I performed the Mozart allegro at my wife's music club last night. Any giant train wrecks? No, not really. Did I remember all the notes? Most of them. Did I rush the tricky bits? I think not at all. Did I have fun, did people like it? Yes on both, I think. The pianist, an amateur like me, did a great job with only a few days of preparation on a rather unfriendly piano reduction. So, all things considered, should be pretty good, right?

Well, actually, there are a ton of things which make me cringe, now when I listen to the recording. It got worse after I put it in iTunes and listened to it next to the professional recordings I have. Still, I think there's a virtue in reality. This is where I am. And if my blog is a diary, I might as well be honest with my diary and myself: this is what I sound like.

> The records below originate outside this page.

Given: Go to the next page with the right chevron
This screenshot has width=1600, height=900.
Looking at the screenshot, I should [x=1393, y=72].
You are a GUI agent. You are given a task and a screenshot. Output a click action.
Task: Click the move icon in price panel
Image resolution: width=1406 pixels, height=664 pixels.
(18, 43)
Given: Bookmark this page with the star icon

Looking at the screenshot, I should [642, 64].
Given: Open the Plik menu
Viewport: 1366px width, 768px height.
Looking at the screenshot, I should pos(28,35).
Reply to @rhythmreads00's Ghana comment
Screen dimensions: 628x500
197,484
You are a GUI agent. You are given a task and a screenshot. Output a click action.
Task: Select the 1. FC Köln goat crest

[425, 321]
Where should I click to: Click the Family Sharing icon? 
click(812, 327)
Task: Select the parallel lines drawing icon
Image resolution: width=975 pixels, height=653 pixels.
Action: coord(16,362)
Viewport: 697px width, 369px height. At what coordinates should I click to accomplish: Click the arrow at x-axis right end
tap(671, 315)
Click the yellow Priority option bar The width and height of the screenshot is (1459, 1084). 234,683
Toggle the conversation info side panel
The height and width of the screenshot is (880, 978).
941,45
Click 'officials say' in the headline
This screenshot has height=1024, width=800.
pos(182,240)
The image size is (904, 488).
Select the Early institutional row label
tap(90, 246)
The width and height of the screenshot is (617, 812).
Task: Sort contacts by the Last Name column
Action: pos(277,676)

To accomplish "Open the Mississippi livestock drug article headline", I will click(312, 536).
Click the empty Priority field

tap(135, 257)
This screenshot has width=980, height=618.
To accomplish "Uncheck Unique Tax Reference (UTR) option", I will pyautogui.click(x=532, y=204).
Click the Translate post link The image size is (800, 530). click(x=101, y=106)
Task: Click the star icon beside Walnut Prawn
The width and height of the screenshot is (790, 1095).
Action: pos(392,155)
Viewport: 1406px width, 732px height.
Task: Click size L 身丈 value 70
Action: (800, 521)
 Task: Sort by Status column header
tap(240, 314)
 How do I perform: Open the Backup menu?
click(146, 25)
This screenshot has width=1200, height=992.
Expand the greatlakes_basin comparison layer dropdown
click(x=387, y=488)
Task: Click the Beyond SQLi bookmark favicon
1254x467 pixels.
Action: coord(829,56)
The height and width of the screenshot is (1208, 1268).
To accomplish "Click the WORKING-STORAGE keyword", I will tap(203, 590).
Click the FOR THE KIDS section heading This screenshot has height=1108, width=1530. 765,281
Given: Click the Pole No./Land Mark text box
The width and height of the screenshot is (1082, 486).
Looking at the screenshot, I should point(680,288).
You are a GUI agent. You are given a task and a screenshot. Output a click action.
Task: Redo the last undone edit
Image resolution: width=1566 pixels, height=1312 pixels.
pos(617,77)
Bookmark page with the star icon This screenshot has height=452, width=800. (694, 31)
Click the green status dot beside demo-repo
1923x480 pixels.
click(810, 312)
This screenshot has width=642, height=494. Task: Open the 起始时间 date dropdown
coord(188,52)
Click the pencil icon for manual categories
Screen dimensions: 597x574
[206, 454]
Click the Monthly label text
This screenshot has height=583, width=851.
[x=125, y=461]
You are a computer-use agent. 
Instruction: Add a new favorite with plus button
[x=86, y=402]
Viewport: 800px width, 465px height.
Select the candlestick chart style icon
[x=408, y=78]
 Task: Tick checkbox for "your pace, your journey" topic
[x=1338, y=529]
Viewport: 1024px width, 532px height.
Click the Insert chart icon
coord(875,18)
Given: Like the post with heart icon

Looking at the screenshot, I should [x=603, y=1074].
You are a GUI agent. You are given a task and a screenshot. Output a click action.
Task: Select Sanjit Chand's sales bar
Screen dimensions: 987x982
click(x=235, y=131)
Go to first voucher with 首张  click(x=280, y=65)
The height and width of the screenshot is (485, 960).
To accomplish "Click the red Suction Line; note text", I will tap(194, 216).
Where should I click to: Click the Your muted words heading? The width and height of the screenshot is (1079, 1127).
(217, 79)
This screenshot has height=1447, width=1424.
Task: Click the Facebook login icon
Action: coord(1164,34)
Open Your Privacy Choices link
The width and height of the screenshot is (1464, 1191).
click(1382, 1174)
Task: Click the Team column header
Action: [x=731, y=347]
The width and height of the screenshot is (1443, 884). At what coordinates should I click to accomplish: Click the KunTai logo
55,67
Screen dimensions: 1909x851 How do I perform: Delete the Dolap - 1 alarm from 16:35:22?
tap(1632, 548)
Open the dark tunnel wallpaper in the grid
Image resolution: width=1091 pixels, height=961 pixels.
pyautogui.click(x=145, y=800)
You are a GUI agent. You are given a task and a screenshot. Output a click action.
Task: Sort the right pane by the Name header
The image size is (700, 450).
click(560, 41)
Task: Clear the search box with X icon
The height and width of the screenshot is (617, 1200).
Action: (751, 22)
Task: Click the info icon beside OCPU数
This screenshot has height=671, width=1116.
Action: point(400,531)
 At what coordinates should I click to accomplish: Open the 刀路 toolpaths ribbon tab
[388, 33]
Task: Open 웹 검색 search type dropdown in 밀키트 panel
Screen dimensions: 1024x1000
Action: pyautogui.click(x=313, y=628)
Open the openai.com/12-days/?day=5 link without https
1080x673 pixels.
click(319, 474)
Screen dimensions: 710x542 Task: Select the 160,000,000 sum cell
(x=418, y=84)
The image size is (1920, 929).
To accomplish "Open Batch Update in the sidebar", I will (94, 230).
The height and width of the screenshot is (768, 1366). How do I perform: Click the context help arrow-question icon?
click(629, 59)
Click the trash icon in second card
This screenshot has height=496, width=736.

Mozart bassoon concerto, first movement by TFox17

Wednesday, January 19, 2011

First public performance

I'll be playing at my wife's music club tomorrow, with piano, mostly as a test of nerves and memory in advance of rehearsing with orchestra. Preparing for that, I've been recording a cold runthrough every day, just to check on how the whole thing is coming, and to see where I screw up. These recordings have lots of goofs, of course, but also a fair number of train wrecks, where I lose the thread, and have to switch gears and come back in somehow. Some have been clean though, at least as far as keeping going (not goof-free, obviously). At my last lesson I ran it, from memory, standing. It felt kind of like a performance, a performance for my teacher, and I was pretty happy it was train wreck free. At my lesson this evening, in consideration of the music club performance tomorrow, M didn't want to work on it, but we did do a performance practice. Actually, he dragged his wife in, and we went to the living room, so I had a new venue, and an audience of three (including the cat) to listen to me play the Mozart. How'd it go? Well, they clapped enthusiastically at the end (except for the cat). I had a fairly train-wreck worthy screwup, confusing the ends of the two trilly bits midway through the second one. I listened to my recording when I got home, and the confusion was briefer and better recovered than I felt at the time, but still I feel dissatisfied. I'm consoling myself with a beer and Ruthie Foster on my iPod before heading down for a little more quality time with the metronome.

Tuesday, January 18, 2011

Figaro fingerings

The Marriage of Figaro is such a staple of the bassoon audition repertoire that I think every competent bassoonist has it figured out, at least at some level. If you're guessing that I don't include myself in the ranks of competent bassoonists, you'd be right. Under most circumstances I'd ignore it, along everything else that's too hard for me, but unfortunately it's on the program for next Monday, so I have to figure something out. I did play it in high school, but that was decades ago, and as I recall the tempo was more allegretto than presto. I have no idea what the tempo will be, and I'll miss the next rehearsal, so I get a runthrough at the dress then the show. I guess I'd better be ready as possible for something like the standard quarter=144. So: practice slow, practice at and near tempo, but in short bursts, get used to it, and try to hide. But what fingerings, exactly should I practice? I think in high school I used full fingerings, but I doubt I can get those clean at full tempo. So what should I do?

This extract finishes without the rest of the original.